Pictures are to be left out. Return exactly the lines below from the one with "Viewport: 686px width, 279px" up to and including the one with "Click the expand/fullscreen icon on image".

Dataset:
::::::::::

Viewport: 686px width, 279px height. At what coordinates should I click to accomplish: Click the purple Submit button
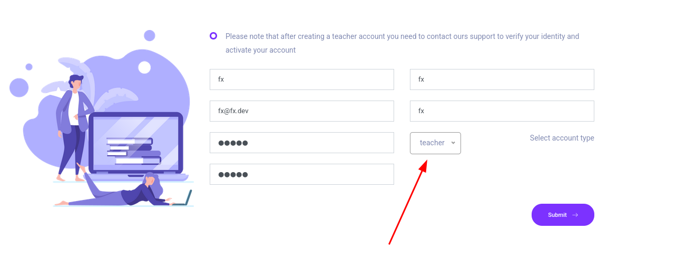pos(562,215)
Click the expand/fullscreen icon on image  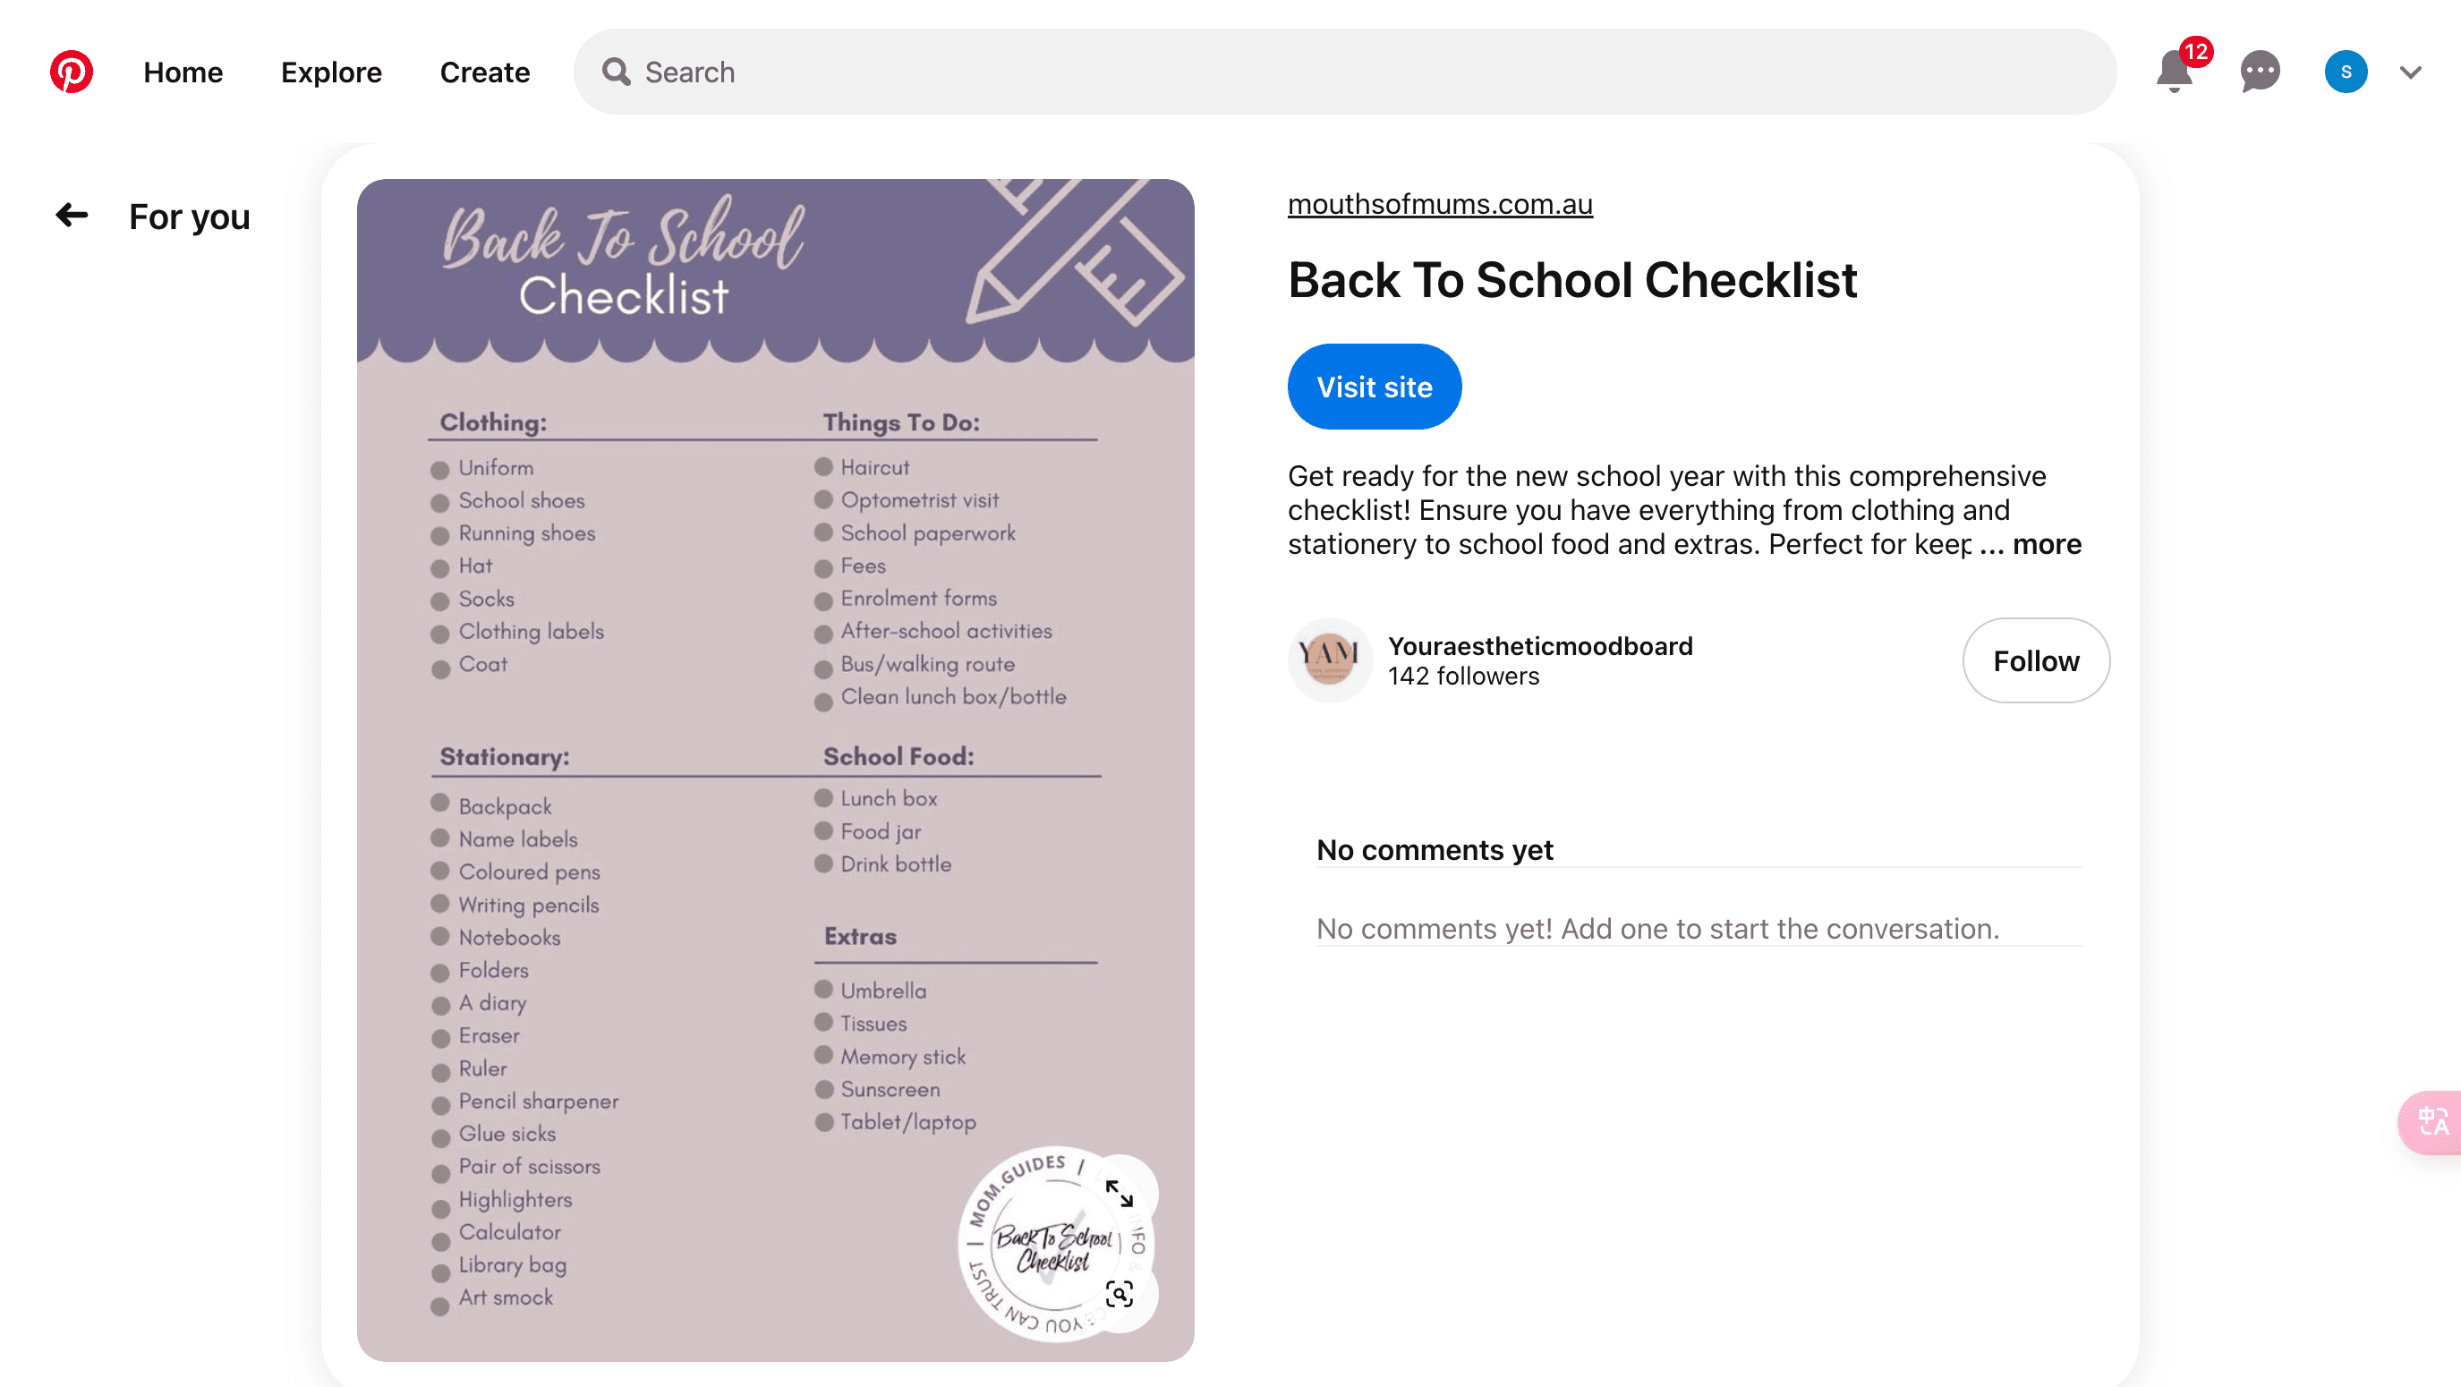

::::::::::

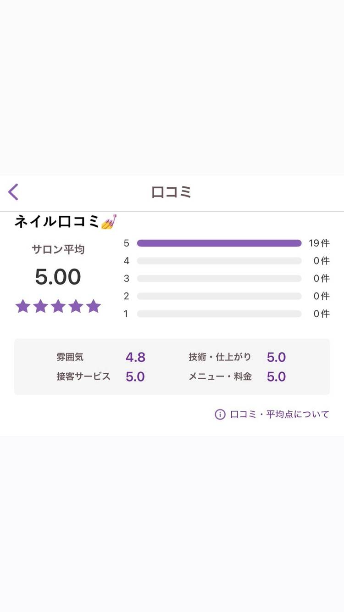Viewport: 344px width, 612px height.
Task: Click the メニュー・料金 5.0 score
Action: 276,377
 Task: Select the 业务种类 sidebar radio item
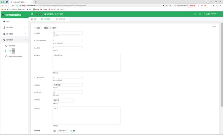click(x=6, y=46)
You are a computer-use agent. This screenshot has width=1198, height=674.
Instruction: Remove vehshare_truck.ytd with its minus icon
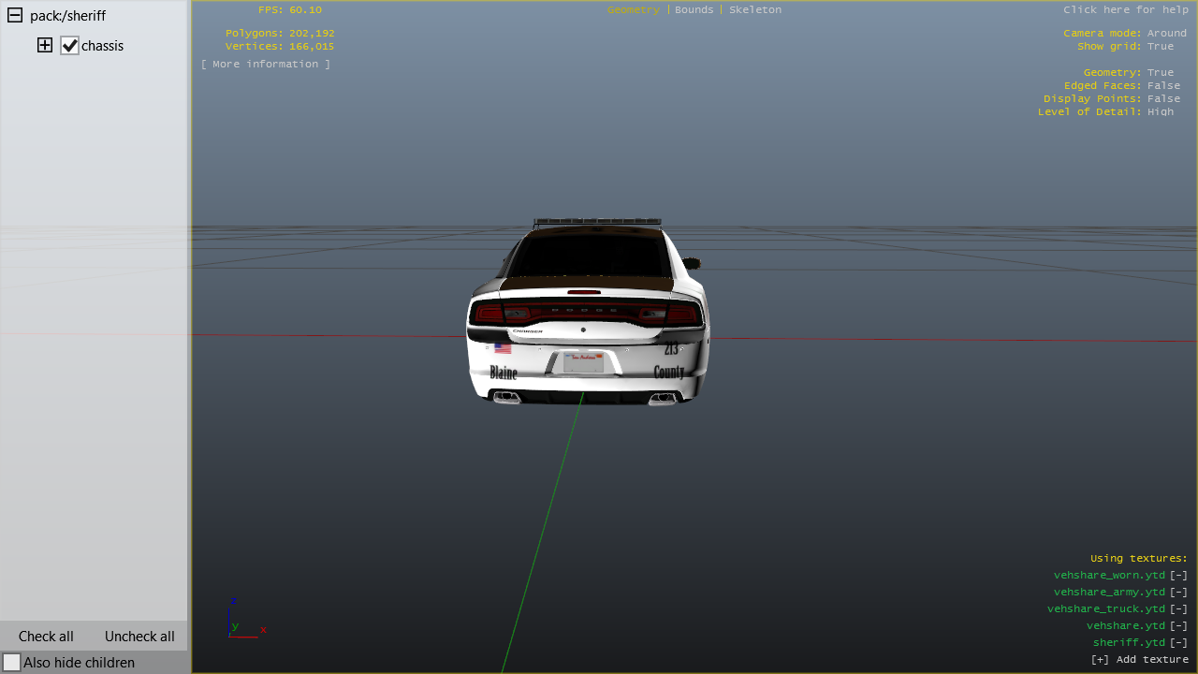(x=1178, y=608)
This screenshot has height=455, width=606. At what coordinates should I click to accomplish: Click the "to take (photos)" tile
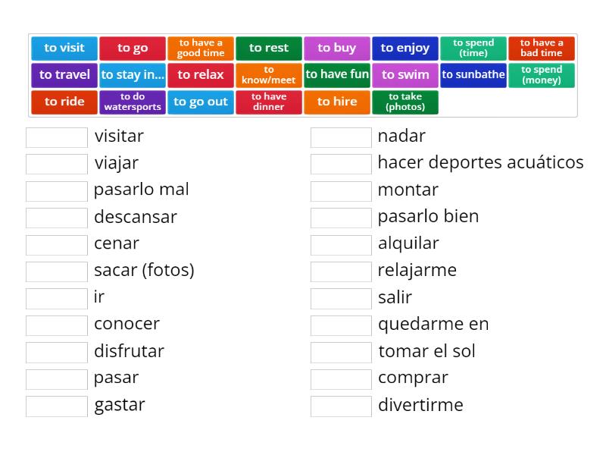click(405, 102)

::::::::::

Response area:
Viewport: 686px width, 279px height. At what coordinates should I click to accomplish: Click the purple Submit button
pos(562,215)
Click the expand/fullscreen icon on image  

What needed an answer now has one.